━━━ Study text ━━━
Midweek sentiment improved modestly after Iran’s president signaled a conditional willingness to de-escalate, contingent on security guarantees, and issued a conciliatory message to the American public. Meanwhile, Iran and Oman are reportedly drafting a protocol, including tolls, for Hormuz traffic. Despite this, the conflict likely remains on an escalatory trajectory. President Trump stated that the U.S. would continue “blasting Iran into oblivion” until the Strait is reopened and warned of a potential withdrawal of military aid to Ukraine should European allies fail to support U.S. efforts. His subsequent national address framed the rationale for continued military action. At this stage, a clear and credible path to de-escalation or resolution remains absent.
Oil prices traded in the $100- $110/bbl range with intra-week volatility and narrowing in the gap between WTI and Brent. The S&P 500 posted gains, while the U.S. 10-year yield declined to 4.3% mid-week from 4.4% the prior week. The U.S. Dollar Index continued to trade around 100, and gold recovered part of its recent losses.
━━━
■ **Activity**
In the market commentary, to what level did the U.S. 10-year yield fall mid-week?
━━━ Data ━━━
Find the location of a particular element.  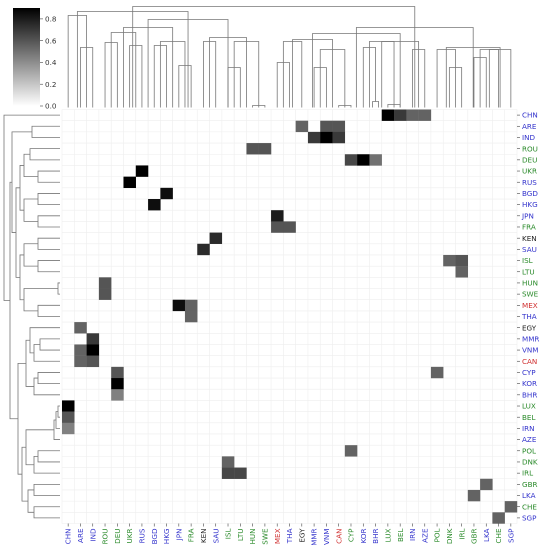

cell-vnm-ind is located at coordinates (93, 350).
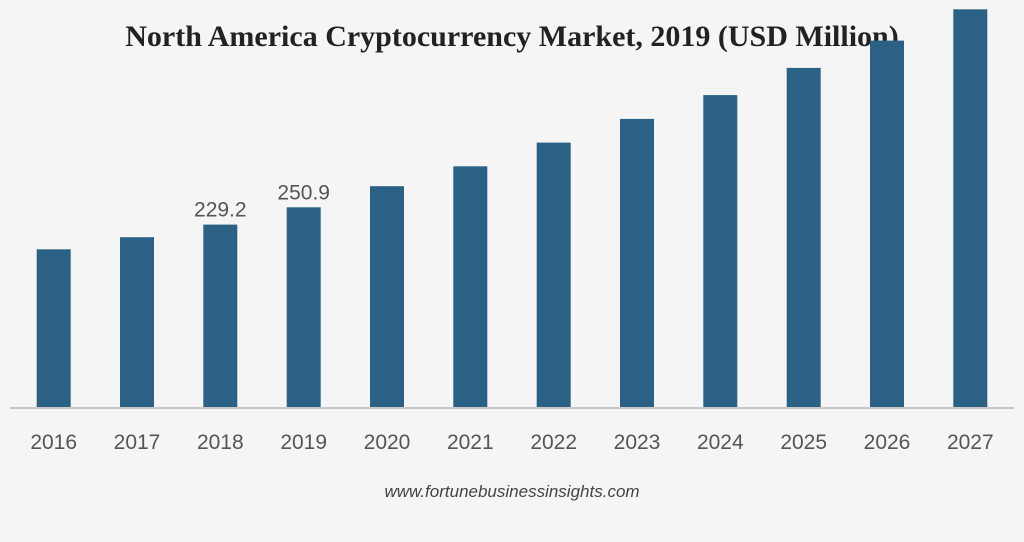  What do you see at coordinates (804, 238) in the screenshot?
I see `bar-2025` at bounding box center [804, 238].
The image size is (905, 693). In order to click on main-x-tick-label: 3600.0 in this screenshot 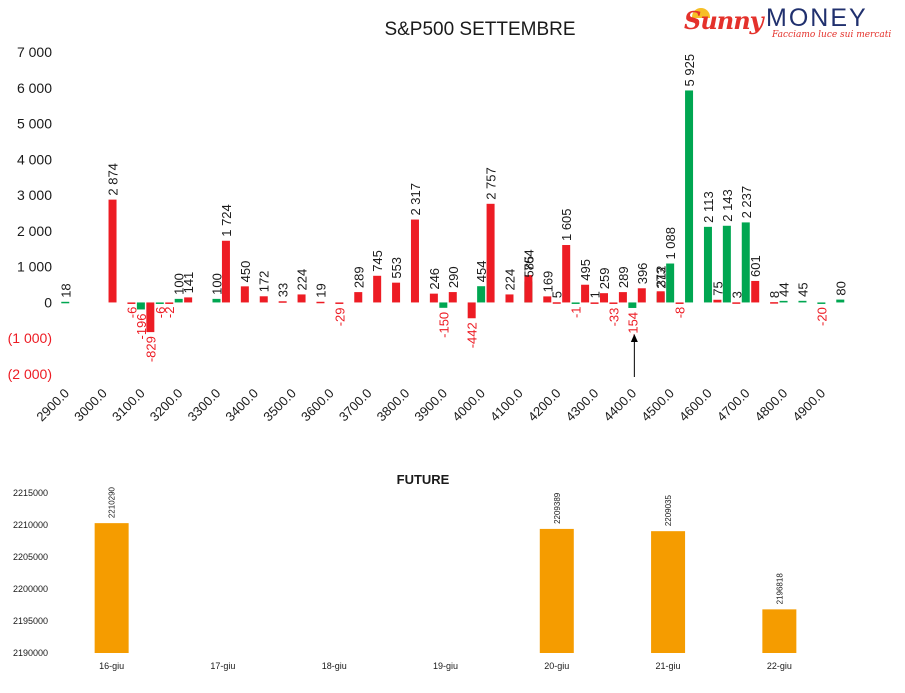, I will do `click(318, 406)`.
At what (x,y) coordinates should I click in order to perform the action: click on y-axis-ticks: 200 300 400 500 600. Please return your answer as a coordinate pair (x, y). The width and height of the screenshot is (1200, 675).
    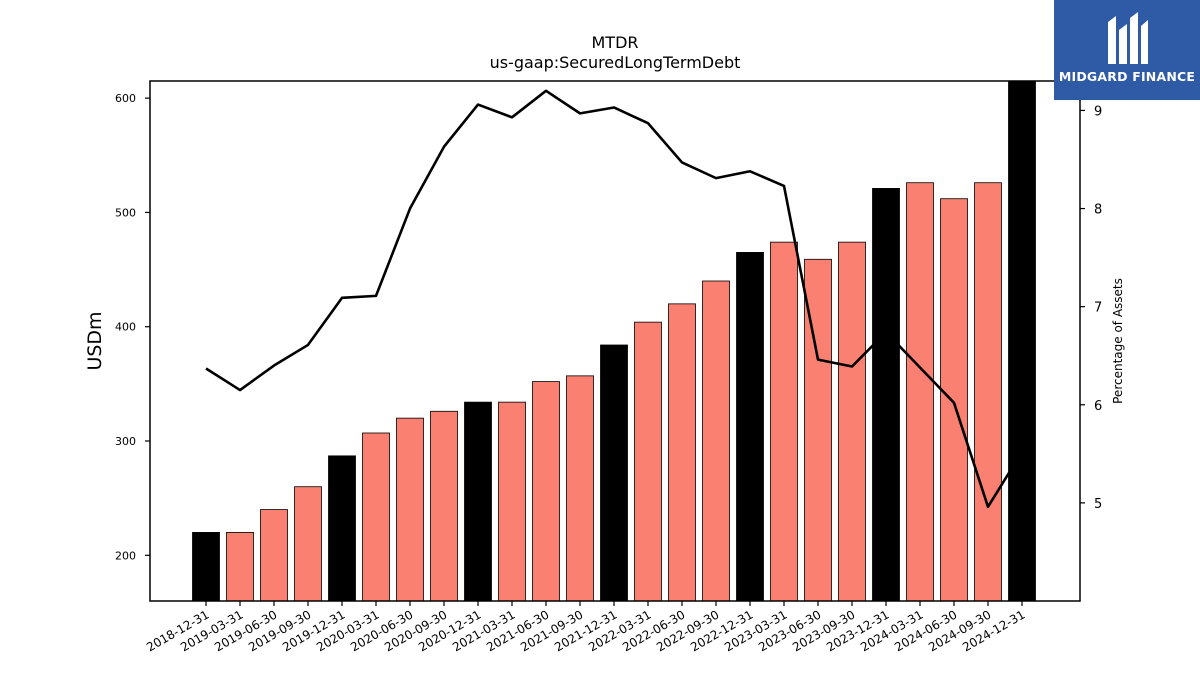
━━━
■ **Solution**
4.3%, down from 4.4% the prior week.